Originally an iOS app, Snapseed garnered quite a following for its powerful photo editing capabilities and also won a few “App of the Year” awards from Apple. In September 2012, Google bought Nik Software, the developer company behind the app and a mere three months later, we have an Android version of the app available to us for free. On a side note, Google also made the iOS version of the app free along with the Android release.
But before I delve into this review, let me get one obvious explanation out of the way – Snapseed is not an Instagram competitor from Google. Instagram, if you didn’t know, is a photo sharing app that lets you apply color effects to your photos and share them directly from your mobile devices. It thrives on its social sharing and community feature, while Snapseed does not have any social features of its own. It is also a more extensive photo editing app than a way to apply readymade filters to your photos.

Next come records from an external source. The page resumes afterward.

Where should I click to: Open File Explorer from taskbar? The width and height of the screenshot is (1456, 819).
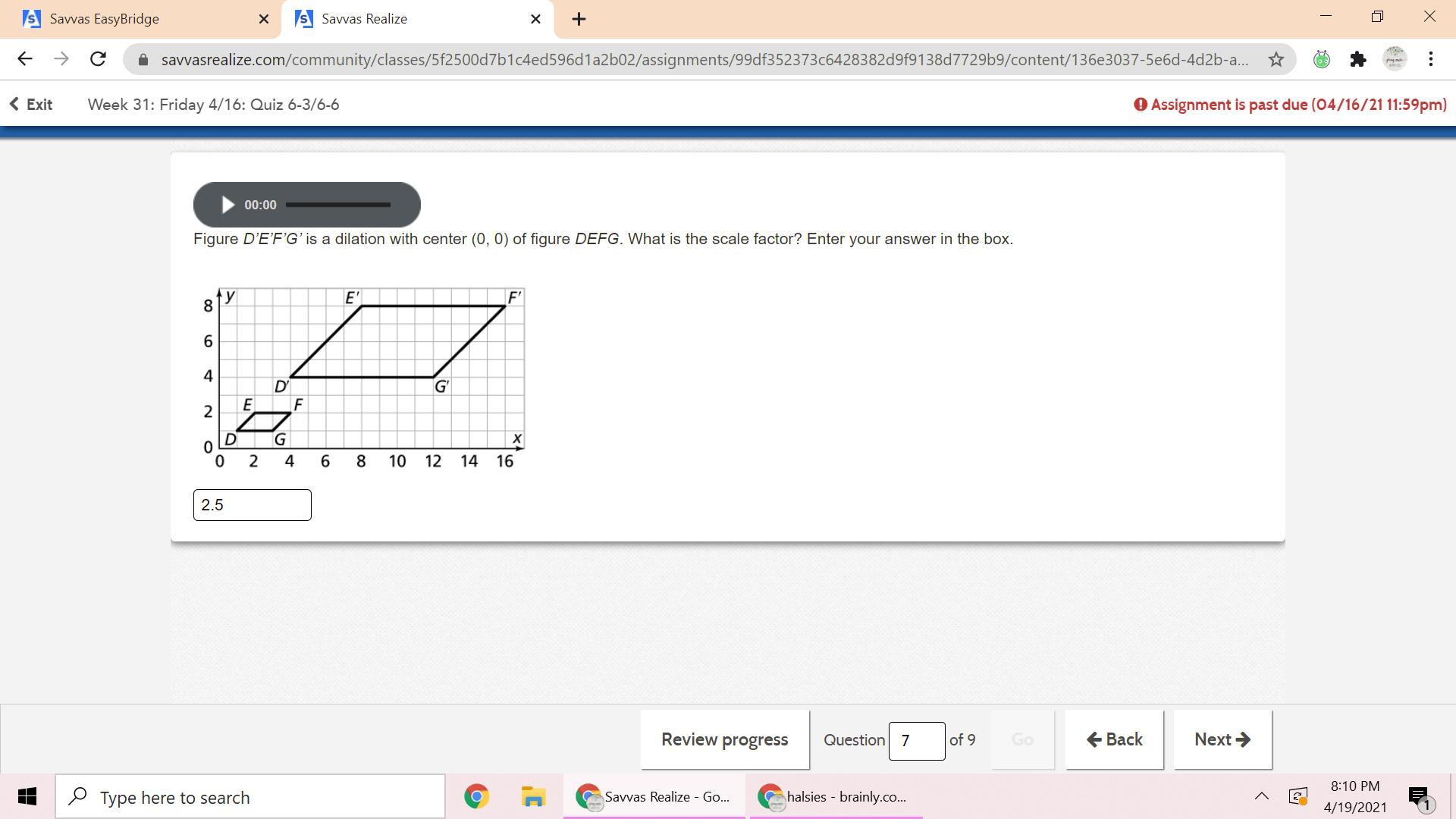coord(533,796)
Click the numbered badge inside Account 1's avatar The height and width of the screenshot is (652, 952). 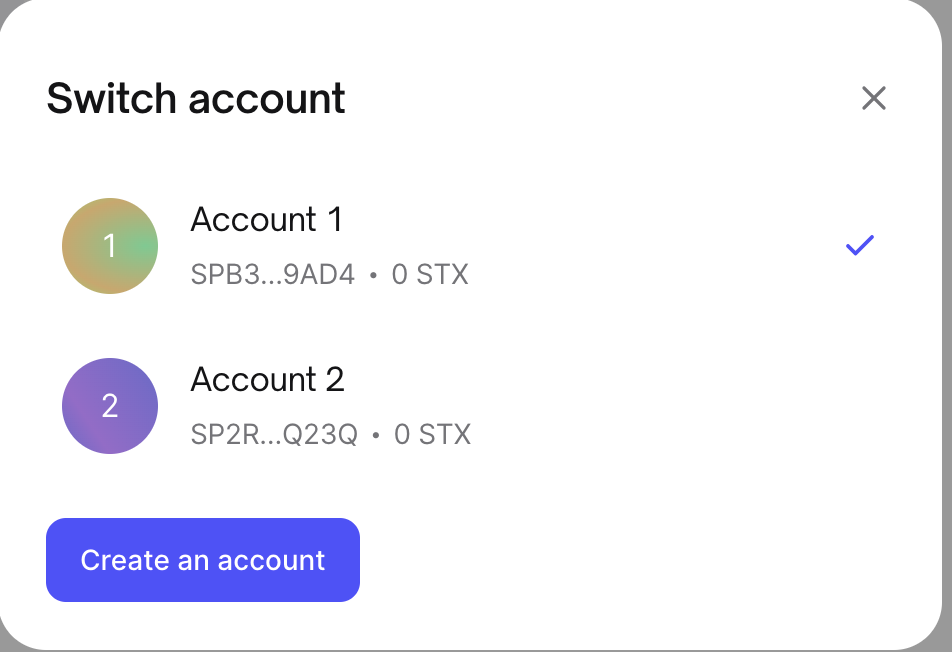point(110,245)
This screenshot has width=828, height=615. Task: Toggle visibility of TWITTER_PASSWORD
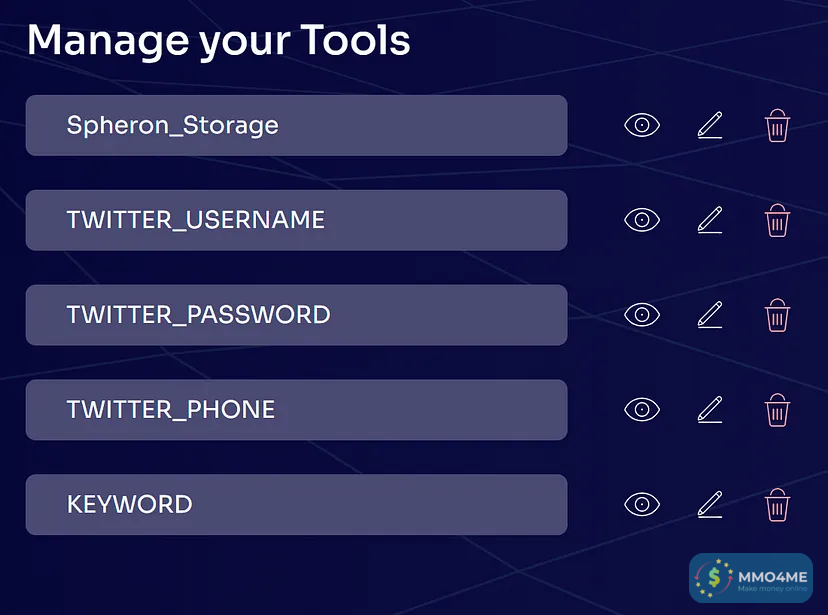[x=642, y=315]
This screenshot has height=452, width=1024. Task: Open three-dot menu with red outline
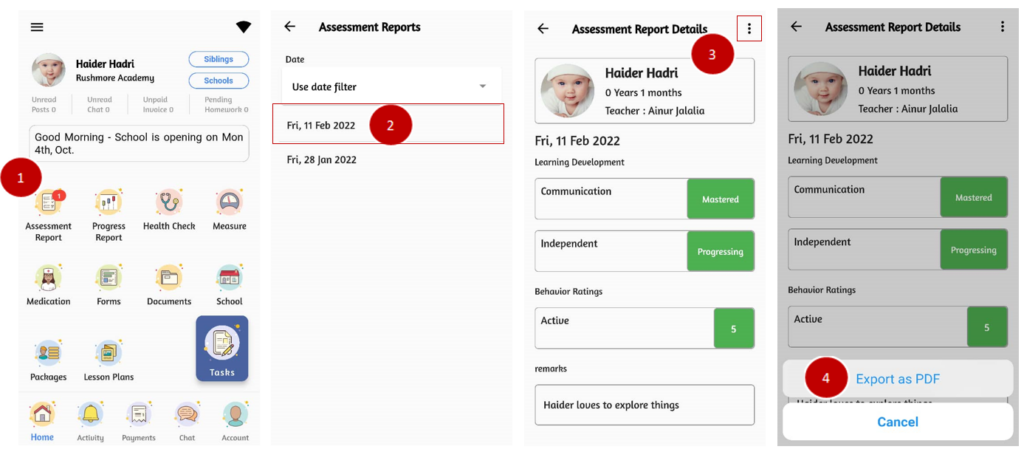click(x=749, y=29)
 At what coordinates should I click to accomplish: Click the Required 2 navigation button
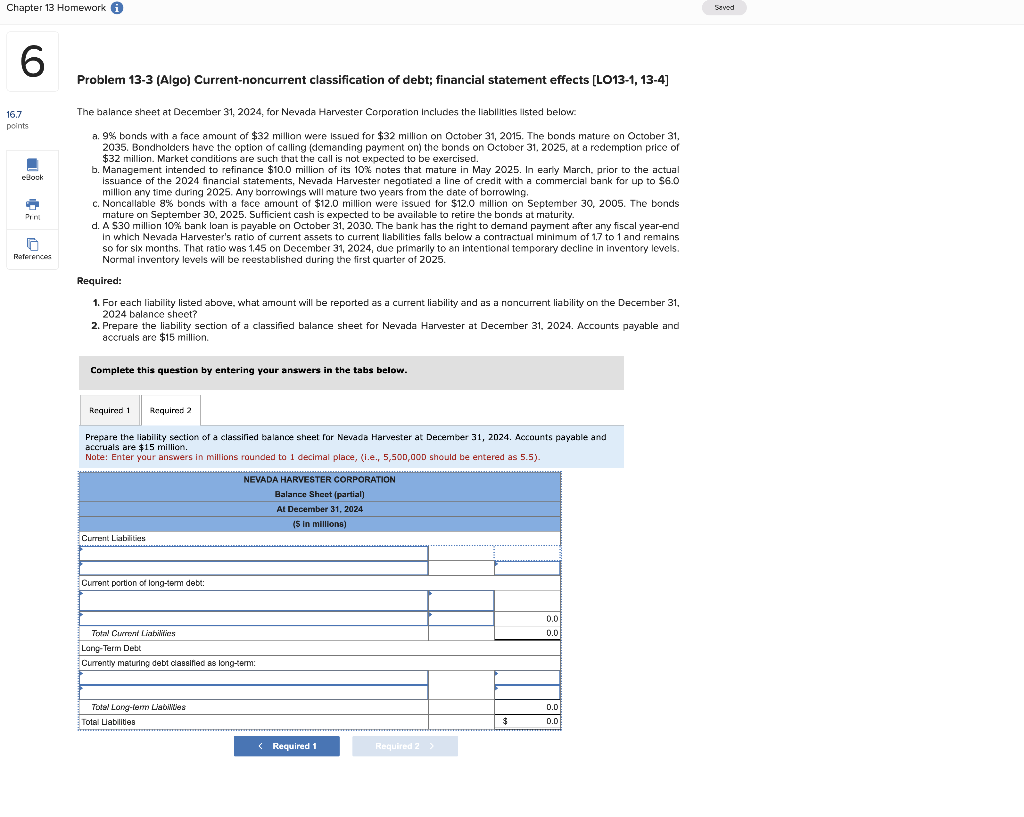404,745
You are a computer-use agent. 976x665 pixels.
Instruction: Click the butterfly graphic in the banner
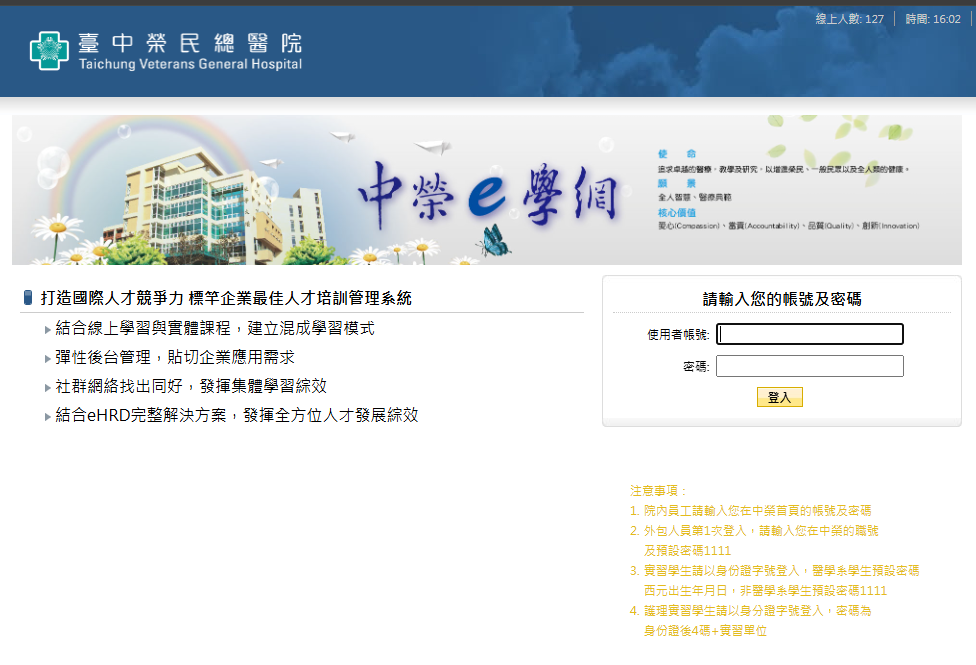click(x=493, y=241)
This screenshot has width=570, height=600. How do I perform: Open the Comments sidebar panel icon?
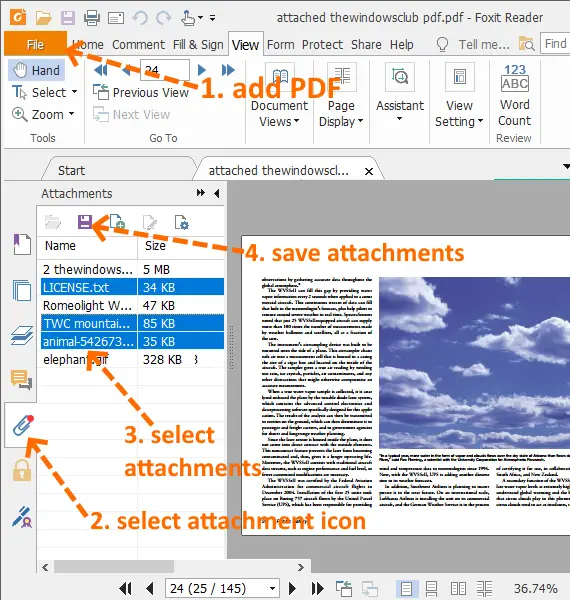pyautogui.click(x=21, y=380)
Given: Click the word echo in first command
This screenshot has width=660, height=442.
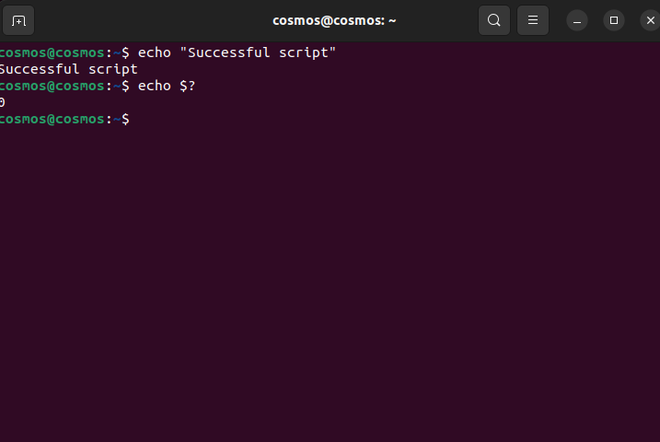Looking at the screenshot, I should (x=154, y=52).
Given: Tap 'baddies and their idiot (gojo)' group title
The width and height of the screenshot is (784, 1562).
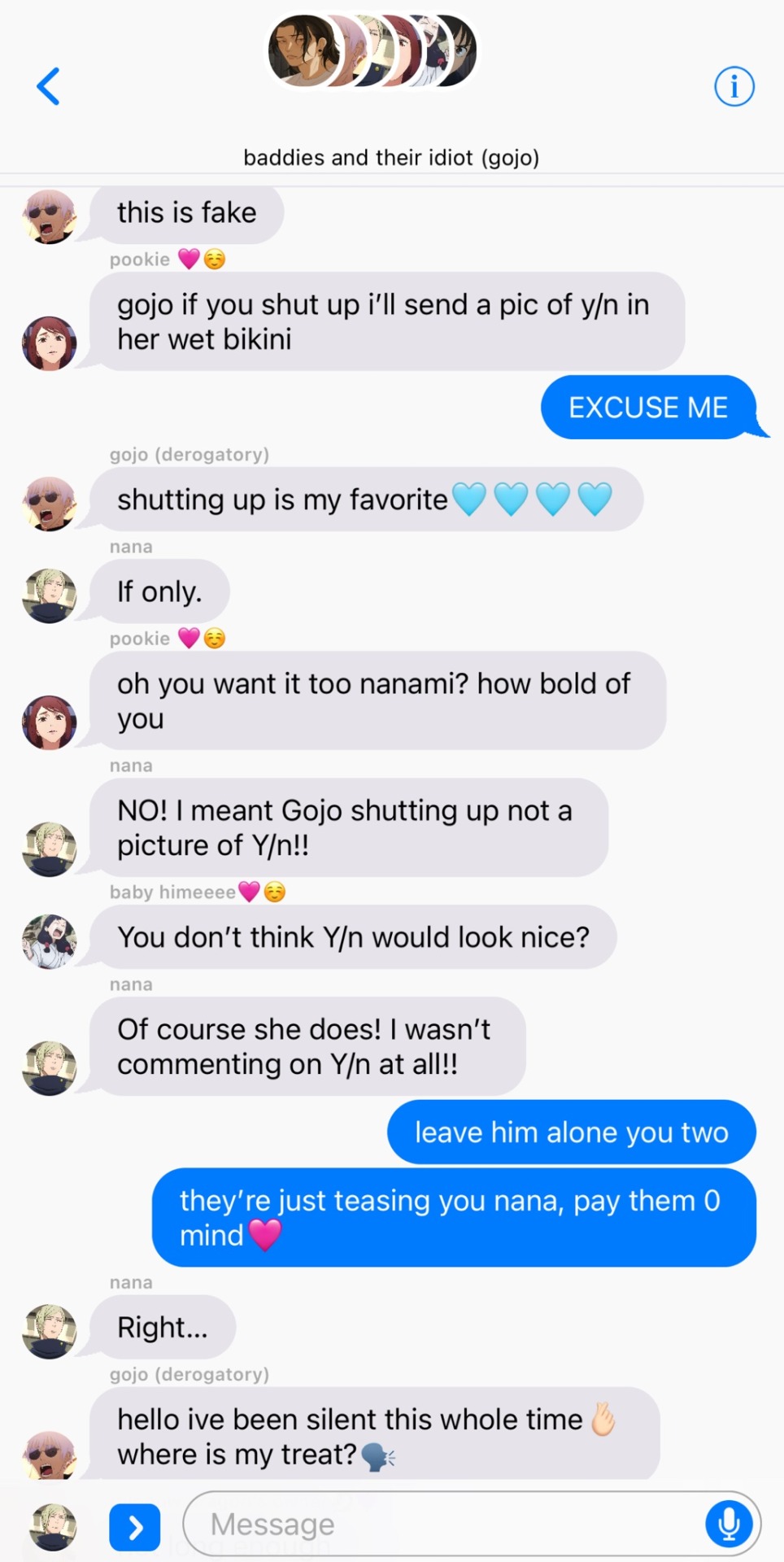Looking at the screenshot, I should click(391, 157).
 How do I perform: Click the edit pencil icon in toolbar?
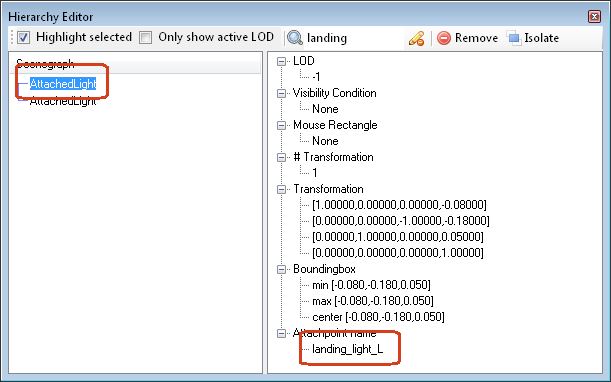click(x=416, y=38)
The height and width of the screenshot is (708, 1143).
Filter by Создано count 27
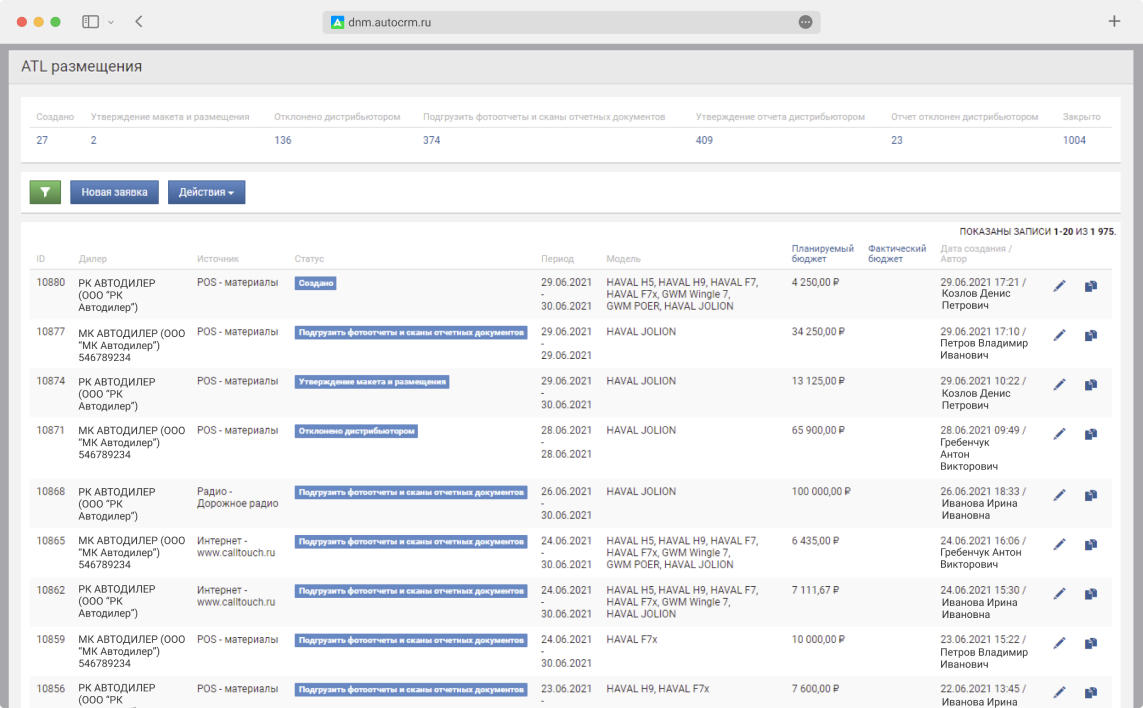tap(42, 140)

So with that out of the way, let’s dig into what this latest offering from Google that everyone is talking about really is.
As cameras on smartphones and tablets have become more and more powerful, mobile photography has taken off in a huge way. The problem that remains though, is that the quality of images you can click from a phone is still not at par with what most dedicated digital cameras will do. So what do you do? You enhance your images on the phone, of course!
Until recently, this simply meant applying readymade filters to your images or doing the basic brightness and contrast manipulations. It’s a shame that Adobe Photoshop – the king of photo editing software on the desktop – comes as an extremely dumbed down version of its own self on mobile platforms.
The Snapseed interface works best in horizontal orientation
Enter Snapseed – an app that doesn’t shy away from giving you precise control over photo editing while at the same time making it easy to enhance images without much effort or need for a PhD in photography. The app lets you take your photo and edit pretty much every aspect of it, short of distorting things or adding overlays. If that’s what you’re looking for – adding confetti to party images and placing party hats and goggles on people post-shot – then you should look elsewhere. Snapseed does one thing, it lets you enhance your photos to look as best as they can and excels at it like nobody’s business.
Gesture Based Control
When you launch the app for the first time, it tries to do a pretty good job of telling you how to use the extremely minimalistic interface. There is very little in term of on-screen controls and the fact that they offer you a sample image to test your skills is quite the master stroke. You start by choosing a category from the bottom depending on what you want to do with your image. The first option, Automatic, is probably what most users are going to try first and probably stick with it.
The gesture help overlay
Once you choose a category, there are two primary gestures to control the enhancement – swipe vertically to select what aspect you want to control (contrast and color, in this case), and swipe horizontally to increase or decrease the intensity of the effect. That’s about it as far as controls go. Every category has a set of controls and the intensity of each of these can be adjusted with the horizontal swipe. Some tools have built-in presets, which in turn have further minute controls for you to adjust.
The Vintage filters selection and controls
More Bells & Whistles
So what can you do with your images using Snapseed? Here’s a quick rundown:
Tune Image: Adjust the brightness, contrast, saturation and other aspects of your image, obviously with full control over each aspect with the swipe gestures.
Rotate & Crop: Do exactly what it says, except they call rotate “straighten”. I understand that you will on occasion rotate an image to straighten it, but it’s not a norm enough to afford the label, in my opinion.
Selective Adjust: Adjust only portions of the image by drawing circles around the portion that you want to edit. This is a brilliant addition and one of the best implementations of the feature I’ve seen in any app, mobile or otherwise.
Adjust details: Sharpen or soften your image.
Apply black & white, vintage, drama or grunge effects: In short, everything Instagram and the gazillion photo filter apps let you do, but with thousand times more control over every aspect of the effect.
Blur portions of the image: Either to make the subject stand out among a sea of blurriness or to add a tilt-shift effect (a technique used to make real life images look like miniature models).
Add a frame: Although the selection of available frame styles is limited, you can adjust the margins, width and more.
Selective Adjust lets you edit only parts of the image
Once you are done messing around with the image, you can use either it directly to your Google+ account, or use the Android sharing menu to send it to any other app on your device.
Snapseed stays nice and keeps a copy of your original image on the device so you don’t have to worry about losing it to those crazy effects you experimented with. I just wish they made it clear somewhere so I didn’t have to keep my fingers crossed the first time I hit “Save”.
But Is It for You?
Well, here’s the short answer: maybe not. For all the control Snapseed affords you over editing, it can very easily get a bit overwhelming for those who don’t consider brightness, contrast and saturation their fun time buddies. Most users are going to be perfectly satisfied with the automatic image enhancement and the vintage photo effects, while not really bothering to fiddle with the rest of the app.
There are other quirks like the inability to zoom in on an image to see how your effect is applied. This is especially bad on a phone where the viewing area is already pretty limited, making it virtually unusable in vertical orientation. If you have a big enough phone or a tablet though, the app can be an absolute joy to work with, especially if you fall within its intended audience. Even if you don’t, the app offers hours of fun goofing around with the settings and messing around with your images, all of that for an unbeatable price of free.